Major NIHR grant for social care research at Lancaster


8 August 2019 00:01
NIHR

Professor Chris Hatton of Lancaster University has been awarded £350,000 for research into social care for adults with disabilities.

The funding is from the National Institute for Health Research’s Research for Patient Benefit programme.

Chris Hatton is Professor of Public Health and Disability at Lancaster University’s Centre for Disability Research.

He said: “Many people with disabilities often live in residential facilities or in supported living.
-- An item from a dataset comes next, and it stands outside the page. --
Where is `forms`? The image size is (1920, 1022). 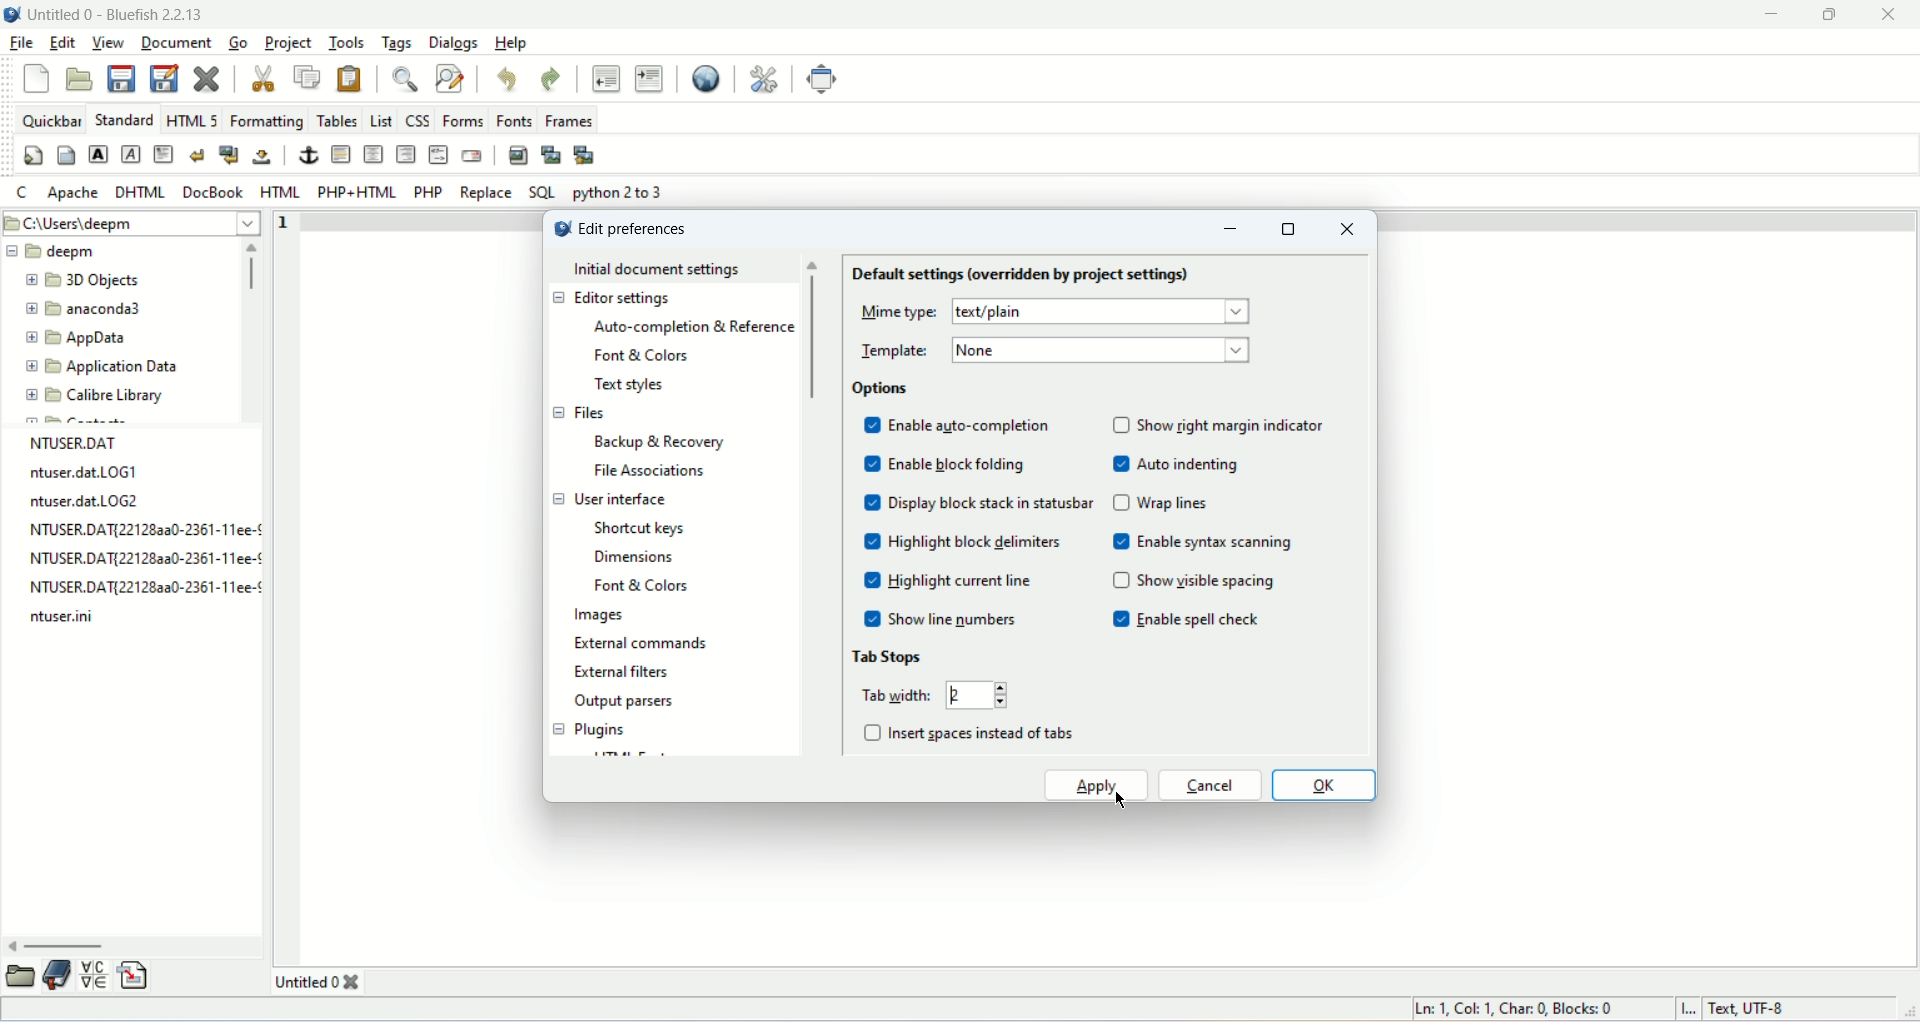
forms is located at coordinates (462, 119).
Many want to be more independent, but it is not clear what support is most cost-effective and which is best for these adults.”

He wants to find out more about the quality and costs of these two types of support, by talking to adults with learning disabilities and their families and working with different service providers in England.

His research aims to gather information and evidence to help healthcare commissioners provide services, and help families lobby for the best support.

So far NIHR’s Research for Patient Benefit programme (RfPB) has funded £2.5 million of new research into social care, bolstering the organisation’s commitment to improving social care through high quality evidence and building capacity for research in this field.

The funding is part of NIHR’s ongoing efforts to build and improve social care research in England. In November 2018 the organisation announced that it will fund a third phase of the NIHR School for Social Care Research, with just under £20 million committed over 5 years. This includes £1.8 million specifically targeted on building research capacity, with PhDs, career development awards and internships planned.

Minister for Care Caroline Dinenage said: “Social care research has the power to transform people's lives by building our knowledge of which types of care best support our health, happiness and independence. The NIHR's investment in innovation will help create a sustainable social care system for the benefit of everyone - from older people to unpaid carers to those with learning disabilities of any age.

"There are some fantastic projects already underway, and I'm looking forward to seeing what brilliant ideas are brought forward in this annual funding call, which will significantly boost social care research in this country."

Professor Martin Knapp, Director of the NIHR School for Social Care Research, said: “NIHR is investing in research skills and researchers, as well as working with local authorities and social care providers. As the leading funder of social care research, NIHR has an enormous amount to contribute.”